I have to be able to keep wearing the jeans/pants that I have. The nice thing about the weight gain is that I have been filling out my shirts better. But the extra fat isn’t exactly what I wanted, so I’ll probably lose some of the nice upper body "filling" when I start dropping some bodyfat. Oh well. To be lean is always the better, healthier option than just being big. Size only matters in a race against a train at a crossing. :)

Back to a routine

Wednesday, August 5th, 2009

Well, where did the summer go?

School starts back up next week (well, teacher work days do), which is exciting. I’m ready to get back into what I do best. And along with the job comes the daily routine, which I really like to have! So I’m hoping to find a pattern that works well for me this year. Besides work, I’ll be completing a master’s thesis, so that will consume a good amount of my time, too. But I’m pushing for shorter, intense workouts, hopefully multiple times throughout the day. And having a fairly solid, predictable schedule will really help reinforce that.
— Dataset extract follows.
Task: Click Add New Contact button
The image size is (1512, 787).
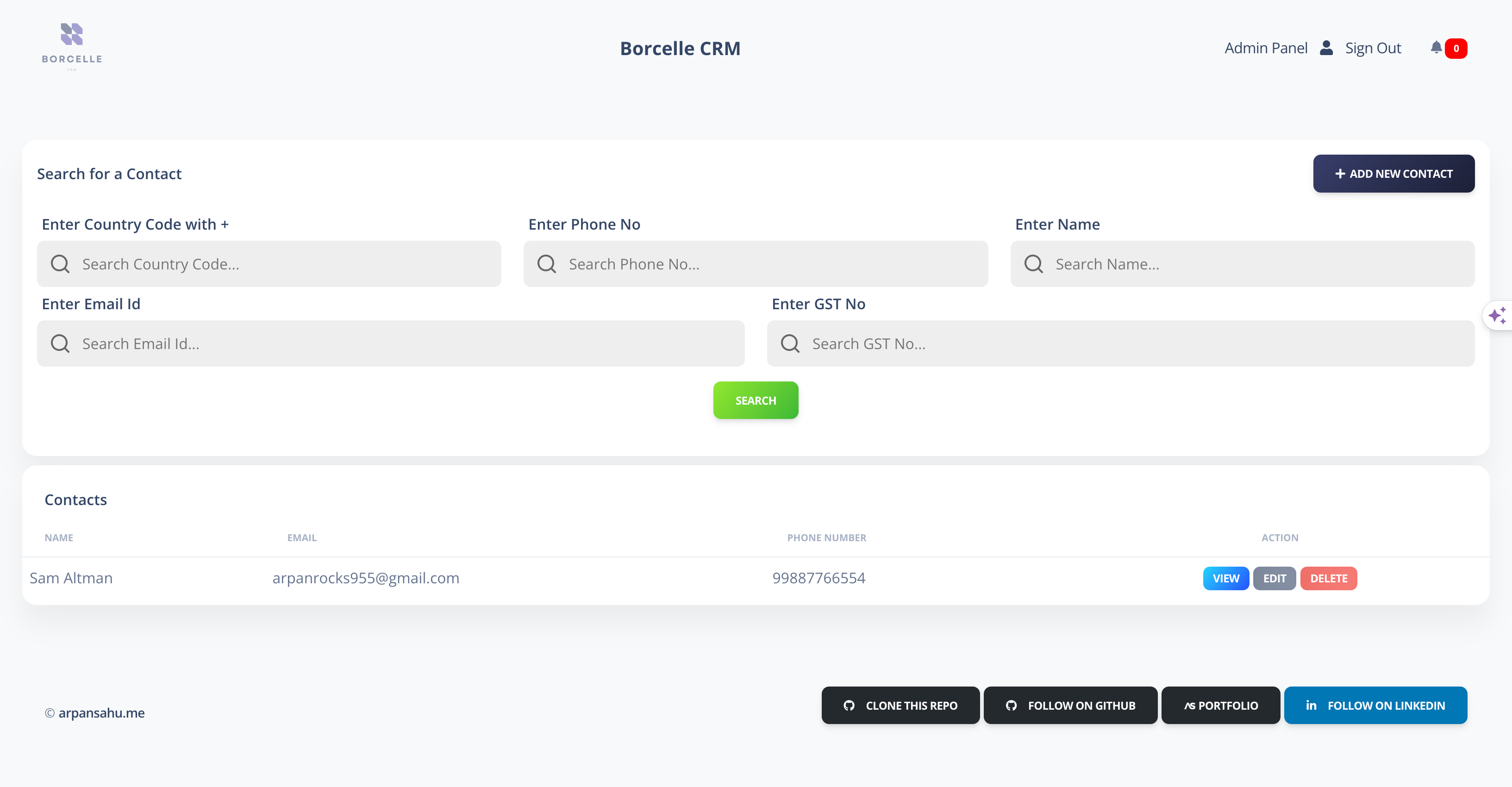Action: pyautogui.click(x=1393, y=174)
Right now I’m still aiming for 12% bodyfat by the end of the year. I’m working on making subtle changes to my diet, but that is going to take some time. Bad habits are hard to overcome, especially when they involved sweet things (junk foods). Little by little, I’m making some positive changes, and I know those changes over time will influence my bodyfat percent a lot. Add that with a routine for fitness and I think I’ll start to be in much better shape.